Lay out as a JSON list of strings the part that opens with the line containing "Task: Expand the Local Disk (C:) tree node" and closes with the line containing "Action: coord(10,119)", one string per line, blank lines omitted. Leave the pictures out.

DATASET ROWS —
▼
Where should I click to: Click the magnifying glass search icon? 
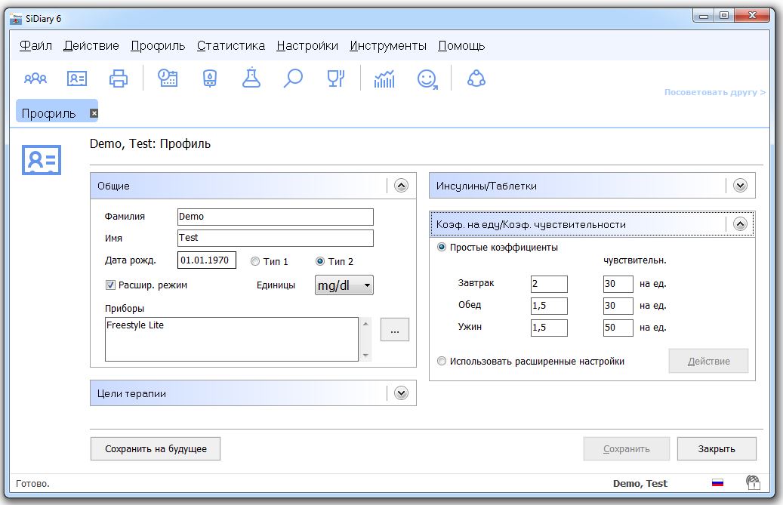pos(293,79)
▲
▼
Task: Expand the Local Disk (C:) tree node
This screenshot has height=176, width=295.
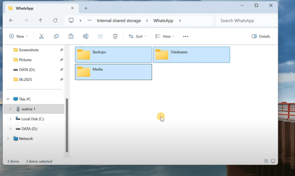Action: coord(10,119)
▲
SOLUTION TO THIS EXERCISE —
[
  "Task: Expand the Local Disk (C:) tree node",
  "This screenshot has height=176, width=295.",
  "Action: coord(10,119)"
]